• [About this exercise]: Search the records below for the word "computer". Copy each line where it occurs.

• [Records provided]:
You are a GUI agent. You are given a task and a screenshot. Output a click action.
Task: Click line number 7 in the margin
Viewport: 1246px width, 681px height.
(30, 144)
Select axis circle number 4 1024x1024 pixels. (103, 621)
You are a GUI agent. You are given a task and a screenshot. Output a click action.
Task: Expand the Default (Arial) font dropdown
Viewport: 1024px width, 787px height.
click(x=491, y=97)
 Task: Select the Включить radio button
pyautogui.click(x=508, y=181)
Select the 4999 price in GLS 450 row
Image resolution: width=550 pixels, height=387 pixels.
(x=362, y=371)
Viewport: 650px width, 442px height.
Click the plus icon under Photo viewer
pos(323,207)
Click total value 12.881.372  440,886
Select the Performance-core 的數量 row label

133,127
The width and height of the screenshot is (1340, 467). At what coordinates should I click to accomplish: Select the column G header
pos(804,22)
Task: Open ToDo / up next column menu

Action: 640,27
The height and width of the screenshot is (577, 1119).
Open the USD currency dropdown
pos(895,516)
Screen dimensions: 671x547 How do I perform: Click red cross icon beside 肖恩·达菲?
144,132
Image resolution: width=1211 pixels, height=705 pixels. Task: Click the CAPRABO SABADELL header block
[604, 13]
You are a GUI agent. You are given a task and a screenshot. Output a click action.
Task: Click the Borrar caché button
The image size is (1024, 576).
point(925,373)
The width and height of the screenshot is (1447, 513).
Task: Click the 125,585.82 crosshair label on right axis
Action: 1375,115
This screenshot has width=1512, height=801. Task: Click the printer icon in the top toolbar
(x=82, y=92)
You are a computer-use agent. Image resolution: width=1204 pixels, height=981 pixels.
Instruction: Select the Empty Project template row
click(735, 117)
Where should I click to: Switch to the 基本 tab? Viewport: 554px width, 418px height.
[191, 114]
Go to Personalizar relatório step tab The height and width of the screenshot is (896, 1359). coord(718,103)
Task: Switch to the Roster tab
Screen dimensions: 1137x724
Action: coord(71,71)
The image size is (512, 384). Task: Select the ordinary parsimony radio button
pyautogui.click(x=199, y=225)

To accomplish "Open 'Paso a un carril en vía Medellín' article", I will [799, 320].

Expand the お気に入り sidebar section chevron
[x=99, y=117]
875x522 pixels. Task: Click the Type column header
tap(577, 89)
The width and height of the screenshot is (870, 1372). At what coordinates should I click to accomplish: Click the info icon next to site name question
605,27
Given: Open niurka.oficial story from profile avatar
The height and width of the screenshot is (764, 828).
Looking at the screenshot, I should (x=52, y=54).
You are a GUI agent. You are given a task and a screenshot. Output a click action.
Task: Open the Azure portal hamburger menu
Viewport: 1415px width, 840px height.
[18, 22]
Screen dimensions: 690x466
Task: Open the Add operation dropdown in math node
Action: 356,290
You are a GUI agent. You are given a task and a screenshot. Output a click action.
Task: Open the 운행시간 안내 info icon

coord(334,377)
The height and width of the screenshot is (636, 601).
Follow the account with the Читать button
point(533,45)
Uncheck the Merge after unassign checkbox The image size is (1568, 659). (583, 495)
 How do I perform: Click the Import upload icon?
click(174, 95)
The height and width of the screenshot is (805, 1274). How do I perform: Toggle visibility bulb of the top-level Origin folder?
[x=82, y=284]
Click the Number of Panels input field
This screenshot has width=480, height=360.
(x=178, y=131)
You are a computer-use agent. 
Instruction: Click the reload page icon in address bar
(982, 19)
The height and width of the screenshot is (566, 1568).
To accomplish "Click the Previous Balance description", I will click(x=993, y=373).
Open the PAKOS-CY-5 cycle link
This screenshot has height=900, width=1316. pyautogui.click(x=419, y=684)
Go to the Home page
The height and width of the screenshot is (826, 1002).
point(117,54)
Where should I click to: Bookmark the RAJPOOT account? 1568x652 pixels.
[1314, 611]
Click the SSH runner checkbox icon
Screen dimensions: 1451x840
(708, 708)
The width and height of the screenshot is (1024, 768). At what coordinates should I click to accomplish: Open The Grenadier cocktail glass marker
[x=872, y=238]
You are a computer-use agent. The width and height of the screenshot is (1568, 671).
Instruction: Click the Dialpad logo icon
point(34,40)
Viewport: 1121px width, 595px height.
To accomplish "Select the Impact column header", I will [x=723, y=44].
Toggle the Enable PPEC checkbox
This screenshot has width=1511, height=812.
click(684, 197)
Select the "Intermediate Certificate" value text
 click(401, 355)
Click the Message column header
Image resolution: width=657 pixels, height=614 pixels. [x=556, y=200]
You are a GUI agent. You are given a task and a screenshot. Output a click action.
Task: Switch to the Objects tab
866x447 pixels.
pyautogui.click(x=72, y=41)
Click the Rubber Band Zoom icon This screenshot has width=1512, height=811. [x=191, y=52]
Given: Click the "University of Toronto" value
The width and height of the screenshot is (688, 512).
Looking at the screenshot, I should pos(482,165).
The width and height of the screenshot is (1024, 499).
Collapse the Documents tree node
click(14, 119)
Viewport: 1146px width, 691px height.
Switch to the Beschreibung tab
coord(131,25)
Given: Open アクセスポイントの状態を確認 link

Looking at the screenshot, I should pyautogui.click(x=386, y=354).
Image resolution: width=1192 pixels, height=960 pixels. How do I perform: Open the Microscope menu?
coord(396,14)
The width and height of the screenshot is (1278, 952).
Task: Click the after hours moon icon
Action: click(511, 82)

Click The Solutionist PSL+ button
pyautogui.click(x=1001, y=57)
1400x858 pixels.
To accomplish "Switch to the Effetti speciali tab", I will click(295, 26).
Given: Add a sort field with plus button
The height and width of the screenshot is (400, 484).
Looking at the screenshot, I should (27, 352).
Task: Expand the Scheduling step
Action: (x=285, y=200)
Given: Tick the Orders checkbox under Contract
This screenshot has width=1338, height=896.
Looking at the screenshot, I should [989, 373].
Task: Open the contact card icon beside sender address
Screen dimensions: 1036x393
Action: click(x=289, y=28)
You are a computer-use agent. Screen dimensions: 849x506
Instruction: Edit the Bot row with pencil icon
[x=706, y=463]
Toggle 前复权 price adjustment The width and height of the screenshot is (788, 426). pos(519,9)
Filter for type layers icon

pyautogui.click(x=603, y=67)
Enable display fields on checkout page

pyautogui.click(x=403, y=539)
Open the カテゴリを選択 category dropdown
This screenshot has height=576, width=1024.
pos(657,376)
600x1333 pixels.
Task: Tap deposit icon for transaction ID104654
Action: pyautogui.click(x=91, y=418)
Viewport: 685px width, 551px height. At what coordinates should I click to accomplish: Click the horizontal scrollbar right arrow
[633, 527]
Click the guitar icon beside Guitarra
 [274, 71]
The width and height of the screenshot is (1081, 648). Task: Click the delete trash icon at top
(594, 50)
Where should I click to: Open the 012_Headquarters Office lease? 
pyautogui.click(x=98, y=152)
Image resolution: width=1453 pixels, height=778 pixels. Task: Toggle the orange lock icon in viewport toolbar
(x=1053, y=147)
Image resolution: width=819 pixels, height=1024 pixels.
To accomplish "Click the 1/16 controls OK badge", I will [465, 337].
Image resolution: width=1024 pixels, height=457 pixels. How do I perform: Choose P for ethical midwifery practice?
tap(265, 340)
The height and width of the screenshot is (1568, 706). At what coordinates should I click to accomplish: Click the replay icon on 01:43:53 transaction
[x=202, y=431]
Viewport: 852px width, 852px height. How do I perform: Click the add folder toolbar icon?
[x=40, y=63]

• [Result of the exercise]:
You are a computer-use agent. Image resolution: width=1204 pixels, height=981 pixels.
You are a computer-use agent. 
You are a computer-use agent. The width and height of the screenshot is (1568, 671).
You are a computer-use agent. Screen dimensions: 849x506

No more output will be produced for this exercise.